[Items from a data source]
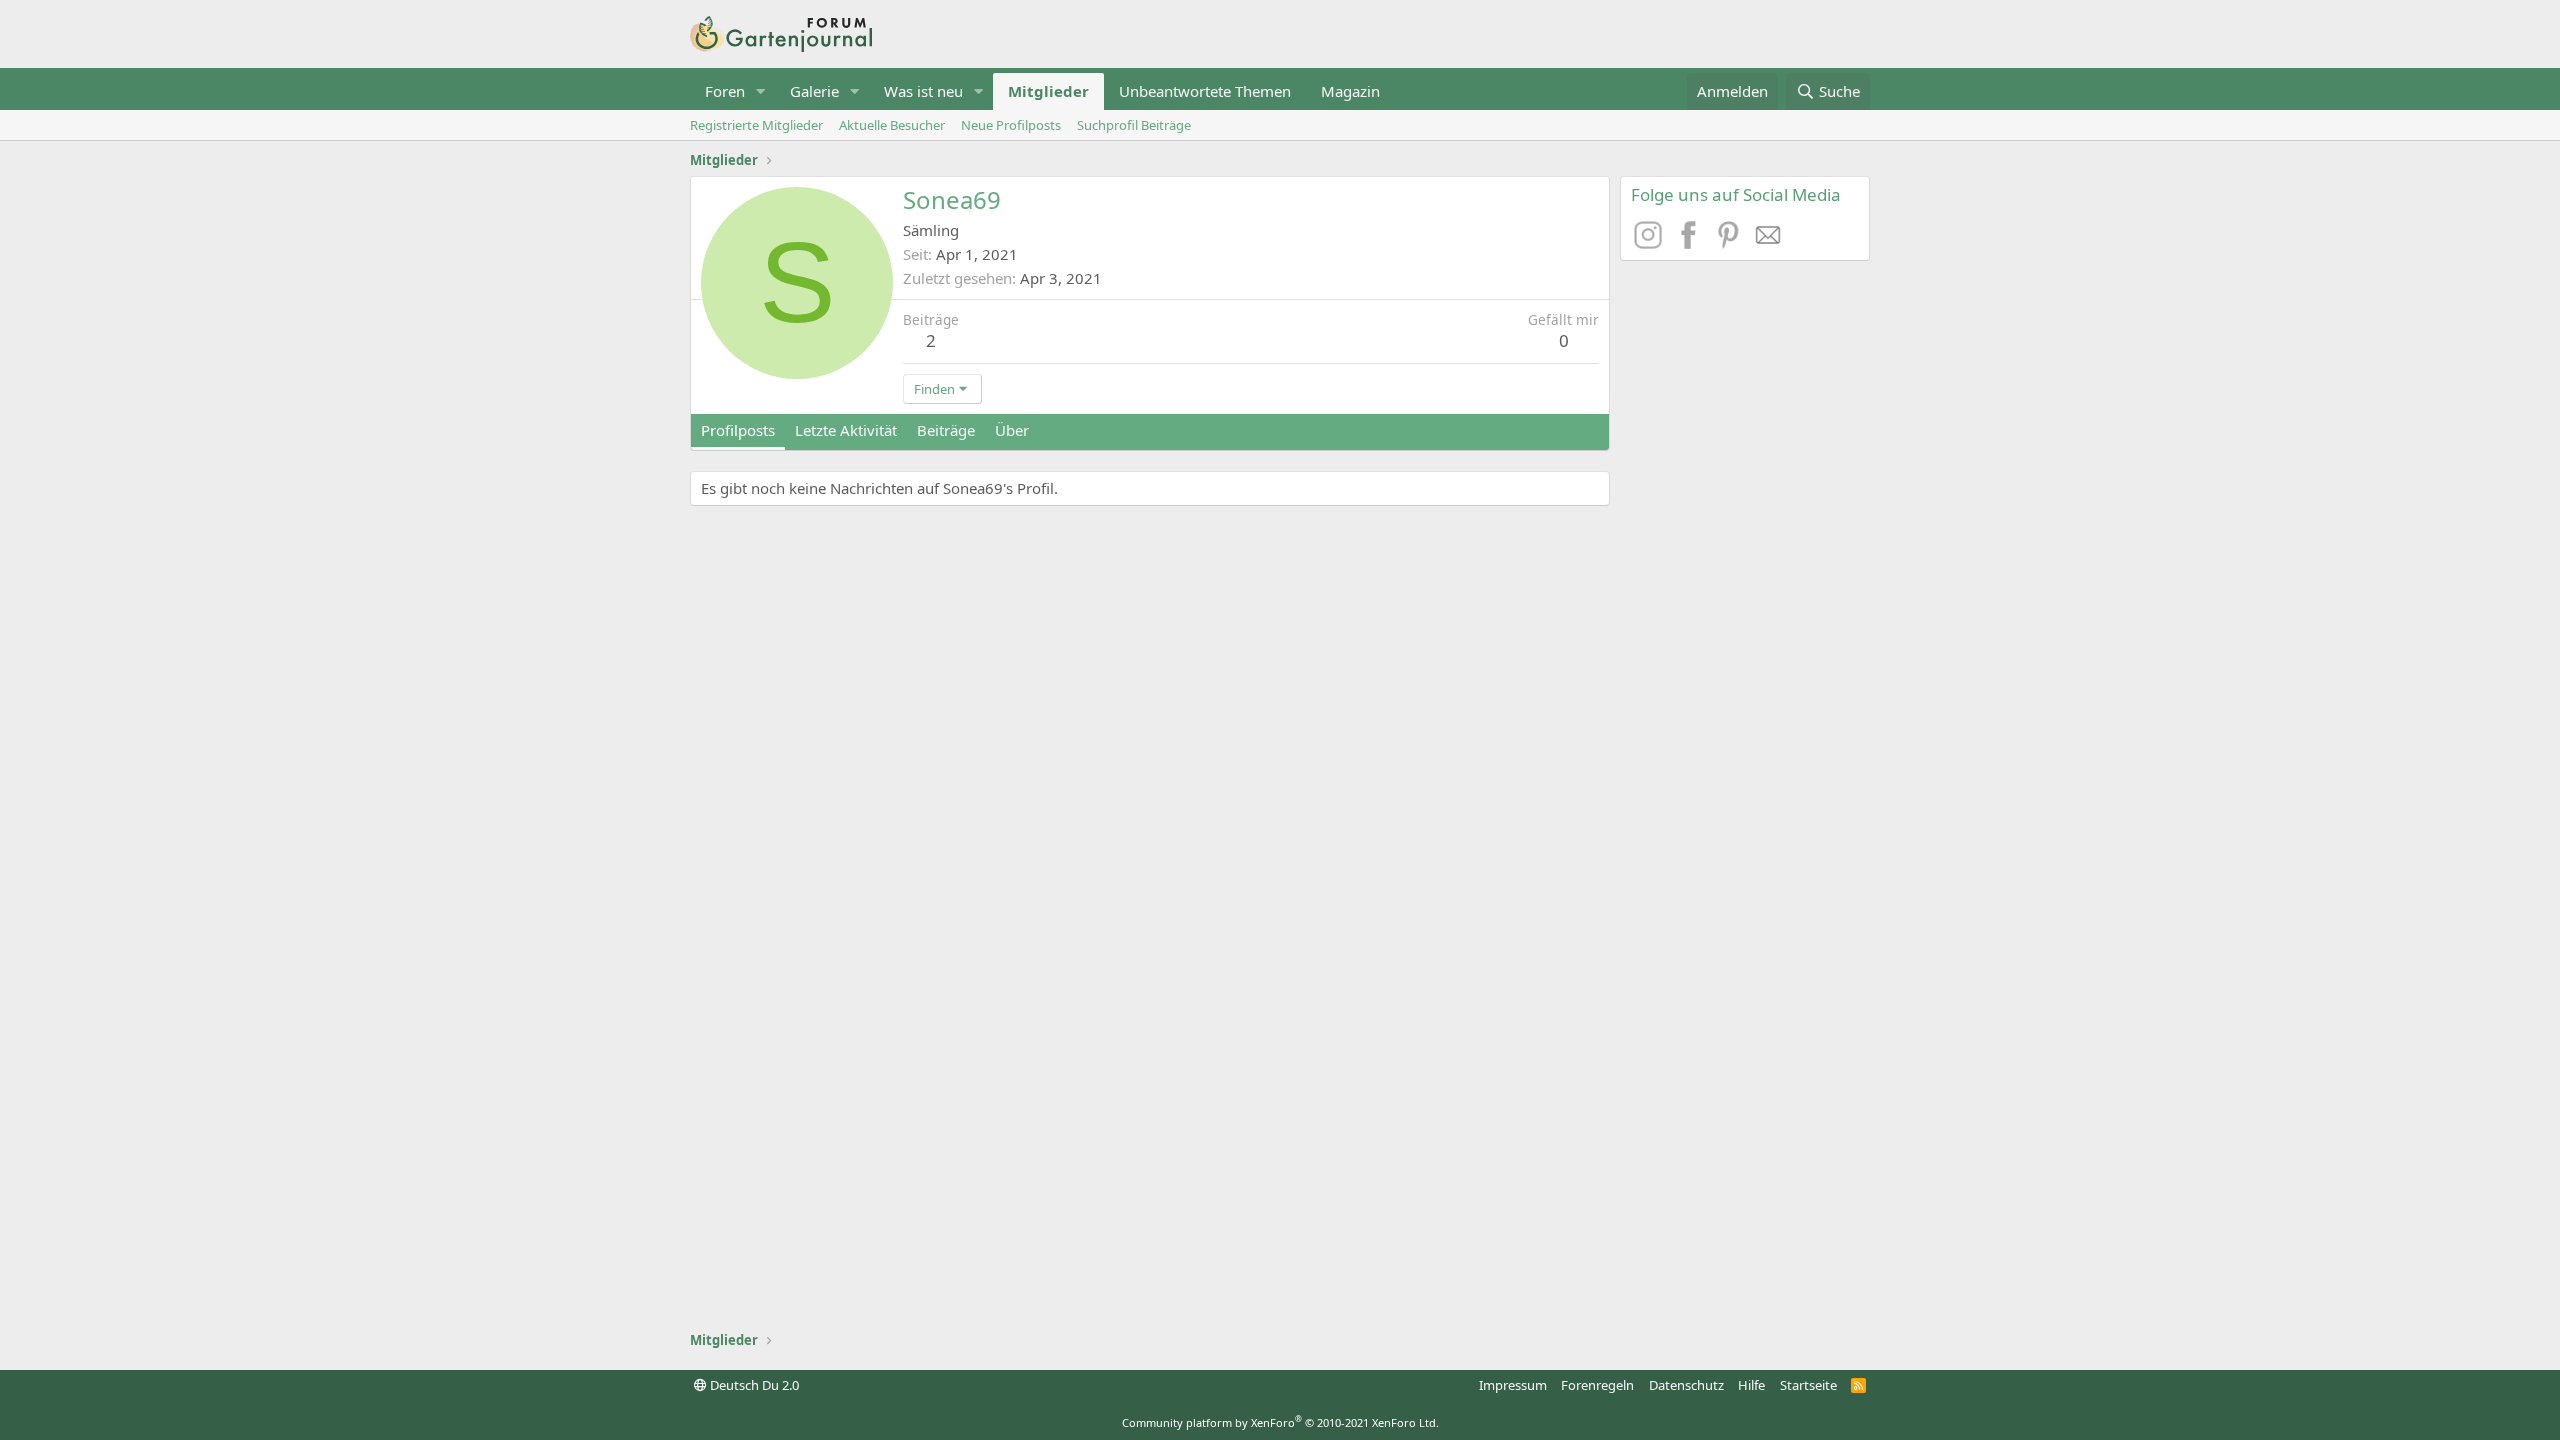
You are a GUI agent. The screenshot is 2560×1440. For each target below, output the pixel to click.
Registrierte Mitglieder (756, 125)
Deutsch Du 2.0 (753, 1385)
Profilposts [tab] (738, 430)
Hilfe (1751, 1385)
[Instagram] (1651, 243)
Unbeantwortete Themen (1205, 91)
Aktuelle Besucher (892, 125)
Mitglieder (1048, 91)
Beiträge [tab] (946, 430)
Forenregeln (1597, 1385)
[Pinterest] (1731, 243)
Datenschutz (1686, 1385)
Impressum (1513, 1385)
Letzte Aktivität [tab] (846, 430)
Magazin (1350, 91)
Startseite (1808, 1385)
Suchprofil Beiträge (1134, 125)
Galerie (814, 91)
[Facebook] (1691, 243)
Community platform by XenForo (1280, 1422)
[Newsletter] (1769, 243)
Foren (725, 91)
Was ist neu (923, 91)
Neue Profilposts (1011, 125)
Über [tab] (1012, 430)
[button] (761, 91)
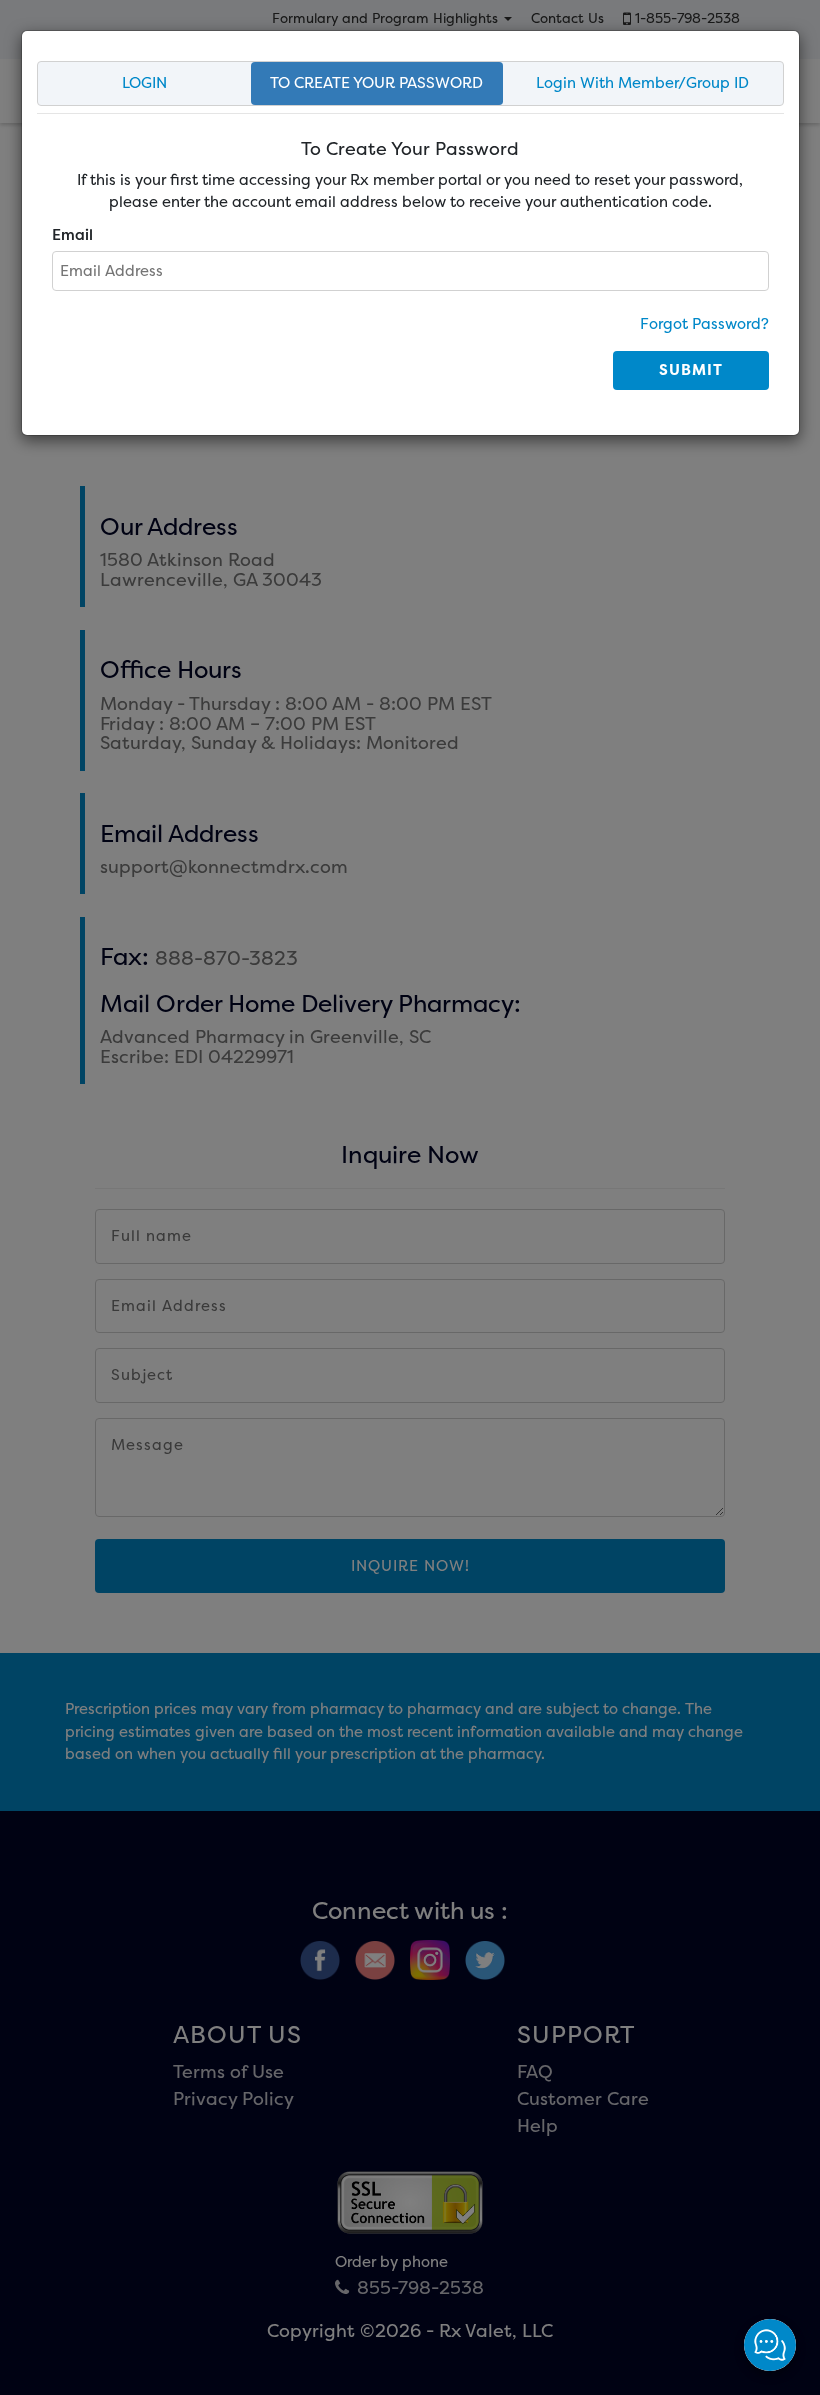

PROBLEM STATEMENT.
Print exactly the line containing "Startseite (1808, 1385)" and every line after it through the final line above, and leave all pictures out.

EXERCISE ANSWER.
Startseite (1808, 1385)
Suchprofil Beiträge (1134, 125)
Galerie (814, 91)
[Facebook] (1691, 243)
Community platform by XenForo (1280, 1422)
[Newsletter] (1769, 243)
Foren (725, 91)
Was ist neu (923, 91)
Neue Profilposts (1011, 125)
Über [tab] (1012, 430)
[button] (761, 91)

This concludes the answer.